There have been hard time for the American canning industry as whole, but for a small "Pacific Country" like American Samoa (they have US passports, but not the same entitlements than the rest of their citizens) the recent announcement by Tri Marine that it would be closing the Samoa Tuna Processors factory, resulting in 800 layoffs, is particularly tough. There are not a lot of other jobs there.
The closure seems to be the result of numerous factors combining, the fleet was prevented from entering much of its prime fishing grounds for a several-month period earlier this year as the South Pacific Tuna Treaty expired and negotiations to revive it proceeded slowly. Even after the treaty was renewed, fishing was tough with the fish moving east, resulting in raw materials shortages at its factory.
And late last year, Tri Marine missed out on a federal tax break known as the American Samoan tax credit, which saved companies that had previously established production facilities in the territory millions of dollars, but didn’t apply to companies that had been built after 2006.

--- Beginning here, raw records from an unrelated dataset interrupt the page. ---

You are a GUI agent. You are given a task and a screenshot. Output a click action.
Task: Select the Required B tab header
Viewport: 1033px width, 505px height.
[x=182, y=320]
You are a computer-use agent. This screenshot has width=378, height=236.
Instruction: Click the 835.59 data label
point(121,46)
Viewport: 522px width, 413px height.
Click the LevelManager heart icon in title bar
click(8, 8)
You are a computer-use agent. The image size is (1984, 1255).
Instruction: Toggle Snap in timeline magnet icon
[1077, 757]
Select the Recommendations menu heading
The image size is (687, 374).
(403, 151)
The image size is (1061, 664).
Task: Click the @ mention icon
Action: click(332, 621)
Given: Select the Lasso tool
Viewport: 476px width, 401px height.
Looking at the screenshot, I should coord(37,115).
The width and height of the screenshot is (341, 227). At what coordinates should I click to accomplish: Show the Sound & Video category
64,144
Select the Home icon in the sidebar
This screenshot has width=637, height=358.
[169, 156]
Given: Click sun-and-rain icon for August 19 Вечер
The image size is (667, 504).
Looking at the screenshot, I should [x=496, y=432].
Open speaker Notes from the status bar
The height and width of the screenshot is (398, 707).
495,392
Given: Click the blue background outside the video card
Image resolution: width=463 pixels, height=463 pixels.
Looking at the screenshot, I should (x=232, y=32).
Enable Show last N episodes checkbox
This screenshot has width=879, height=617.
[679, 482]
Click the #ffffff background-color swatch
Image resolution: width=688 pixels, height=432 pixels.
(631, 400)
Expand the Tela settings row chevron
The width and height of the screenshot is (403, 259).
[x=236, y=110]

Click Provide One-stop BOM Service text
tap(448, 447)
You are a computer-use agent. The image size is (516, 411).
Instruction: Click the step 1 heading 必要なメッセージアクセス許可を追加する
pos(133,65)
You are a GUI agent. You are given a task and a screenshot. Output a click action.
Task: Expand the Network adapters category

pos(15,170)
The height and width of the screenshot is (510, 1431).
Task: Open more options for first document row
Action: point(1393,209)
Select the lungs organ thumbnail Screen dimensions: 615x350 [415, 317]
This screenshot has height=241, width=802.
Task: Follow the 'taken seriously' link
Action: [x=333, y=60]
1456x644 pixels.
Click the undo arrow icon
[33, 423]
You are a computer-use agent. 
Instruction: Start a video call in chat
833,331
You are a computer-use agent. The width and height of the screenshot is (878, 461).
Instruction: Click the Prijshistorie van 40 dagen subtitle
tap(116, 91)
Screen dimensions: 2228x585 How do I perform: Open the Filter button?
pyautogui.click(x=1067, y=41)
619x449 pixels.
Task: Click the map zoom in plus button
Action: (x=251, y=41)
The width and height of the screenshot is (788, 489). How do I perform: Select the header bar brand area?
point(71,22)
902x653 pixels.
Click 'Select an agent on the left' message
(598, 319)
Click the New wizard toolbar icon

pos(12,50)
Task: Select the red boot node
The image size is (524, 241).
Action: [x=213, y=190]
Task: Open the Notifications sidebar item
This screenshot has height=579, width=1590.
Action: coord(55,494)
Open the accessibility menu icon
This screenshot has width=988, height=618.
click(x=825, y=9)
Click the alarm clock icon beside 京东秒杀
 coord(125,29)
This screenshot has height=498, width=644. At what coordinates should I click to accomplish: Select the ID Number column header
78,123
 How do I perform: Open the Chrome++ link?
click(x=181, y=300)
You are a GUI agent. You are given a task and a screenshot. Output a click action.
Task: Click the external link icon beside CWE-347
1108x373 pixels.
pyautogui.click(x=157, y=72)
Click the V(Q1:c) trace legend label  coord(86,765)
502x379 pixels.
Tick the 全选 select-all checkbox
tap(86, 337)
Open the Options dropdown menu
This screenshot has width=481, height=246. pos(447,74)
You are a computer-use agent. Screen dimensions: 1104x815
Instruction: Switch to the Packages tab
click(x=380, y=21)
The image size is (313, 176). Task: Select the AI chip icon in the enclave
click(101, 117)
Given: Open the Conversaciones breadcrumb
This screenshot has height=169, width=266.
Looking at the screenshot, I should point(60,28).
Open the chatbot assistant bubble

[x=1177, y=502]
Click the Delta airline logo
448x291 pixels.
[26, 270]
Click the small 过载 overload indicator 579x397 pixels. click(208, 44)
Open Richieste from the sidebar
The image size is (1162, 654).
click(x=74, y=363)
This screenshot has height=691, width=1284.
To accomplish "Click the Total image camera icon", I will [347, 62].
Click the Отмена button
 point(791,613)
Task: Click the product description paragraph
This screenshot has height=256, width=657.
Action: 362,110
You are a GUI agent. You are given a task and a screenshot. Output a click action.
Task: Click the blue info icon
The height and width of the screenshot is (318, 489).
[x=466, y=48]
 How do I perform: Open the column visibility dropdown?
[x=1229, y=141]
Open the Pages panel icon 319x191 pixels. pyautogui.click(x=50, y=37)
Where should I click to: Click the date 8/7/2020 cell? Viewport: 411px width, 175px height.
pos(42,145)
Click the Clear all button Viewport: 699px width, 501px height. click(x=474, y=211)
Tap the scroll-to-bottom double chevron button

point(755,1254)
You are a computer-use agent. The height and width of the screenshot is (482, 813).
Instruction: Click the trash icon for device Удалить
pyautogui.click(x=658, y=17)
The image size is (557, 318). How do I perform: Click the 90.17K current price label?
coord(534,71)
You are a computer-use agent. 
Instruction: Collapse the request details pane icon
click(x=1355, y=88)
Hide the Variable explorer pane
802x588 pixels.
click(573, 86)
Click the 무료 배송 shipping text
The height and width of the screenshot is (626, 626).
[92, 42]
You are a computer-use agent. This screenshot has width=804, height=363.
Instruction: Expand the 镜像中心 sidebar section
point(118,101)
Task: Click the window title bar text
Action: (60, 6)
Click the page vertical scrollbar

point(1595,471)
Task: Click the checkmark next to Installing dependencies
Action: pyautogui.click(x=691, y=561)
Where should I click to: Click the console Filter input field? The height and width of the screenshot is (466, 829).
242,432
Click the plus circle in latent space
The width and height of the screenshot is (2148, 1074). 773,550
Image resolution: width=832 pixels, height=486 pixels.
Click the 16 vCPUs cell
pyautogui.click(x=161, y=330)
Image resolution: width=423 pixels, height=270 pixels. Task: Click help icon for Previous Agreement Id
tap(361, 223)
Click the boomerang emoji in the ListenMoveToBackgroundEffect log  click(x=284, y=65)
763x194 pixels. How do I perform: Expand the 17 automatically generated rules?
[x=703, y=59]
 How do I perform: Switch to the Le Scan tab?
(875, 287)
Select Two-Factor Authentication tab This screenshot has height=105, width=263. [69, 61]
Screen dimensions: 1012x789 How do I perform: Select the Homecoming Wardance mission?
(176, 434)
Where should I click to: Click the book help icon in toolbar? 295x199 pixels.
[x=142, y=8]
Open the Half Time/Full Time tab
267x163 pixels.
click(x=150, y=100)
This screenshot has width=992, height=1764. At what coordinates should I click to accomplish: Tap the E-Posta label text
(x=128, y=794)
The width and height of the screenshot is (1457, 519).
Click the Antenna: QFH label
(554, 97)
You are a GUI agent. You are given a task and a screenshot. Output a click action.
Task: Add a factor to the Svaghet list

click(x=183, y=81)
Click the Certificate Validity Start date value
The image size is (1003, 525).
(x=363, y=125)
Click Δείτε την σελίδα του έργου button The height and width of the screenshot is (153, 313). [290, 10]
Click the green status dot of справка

In January 2015, Tri Marine, opened a new USD 70 million tuna canning factory in the village of Atu’u. The Samoa Tuna Processors factory was equipped with state-of-the-art technology producing shelf-stable and frozen products that were marketed and sold to the U.S. through The Tuna Store, Tri Marine’s downstream distribution arm. Their outlook was on a business model of vertical integration between its U.S. flagged vessels, its processing facilities and its distribution channels, allowing it to market and sell “Product of the USA”-labeled tuna to its private-label customers.
The “Product of the USA” is a noble initiative, but the realities of tuna as a commodity food and the supply issues seems to been too much. As a major seller to private label food retailers, Tri Marine also had to convince its large corporate buyers that its tuna was worth a premium.
I know personally some of the top management in Tri Marine, and they are good solid people, committed to the Pacific... I'm sure it must have been a tough decision for them to make, not only at a commercial level, but at a personal level too. I really feel for them.
I have not been in Pago for many years now, but is hard to believe that the bustling place I knew is nonexistent now... our problem was how long it took to unload because the huge amount of boats waiting... now if that there are no boats coming with fish.
Interestingly, there are at least the 14 US flag tuna vessels (owned by Ocean Global Fisheries, Sea Global Fisheries and Pacific Global, collectively known as the Global Fleets) but these "American vessels" vessels do not operate at all in relationship to American Samoa, but align themselves with Taiwanese capital and trading operations so basically they catch for Thailand and not for the "home" country.
As usual, tuna fisheries are full of twists and complexities.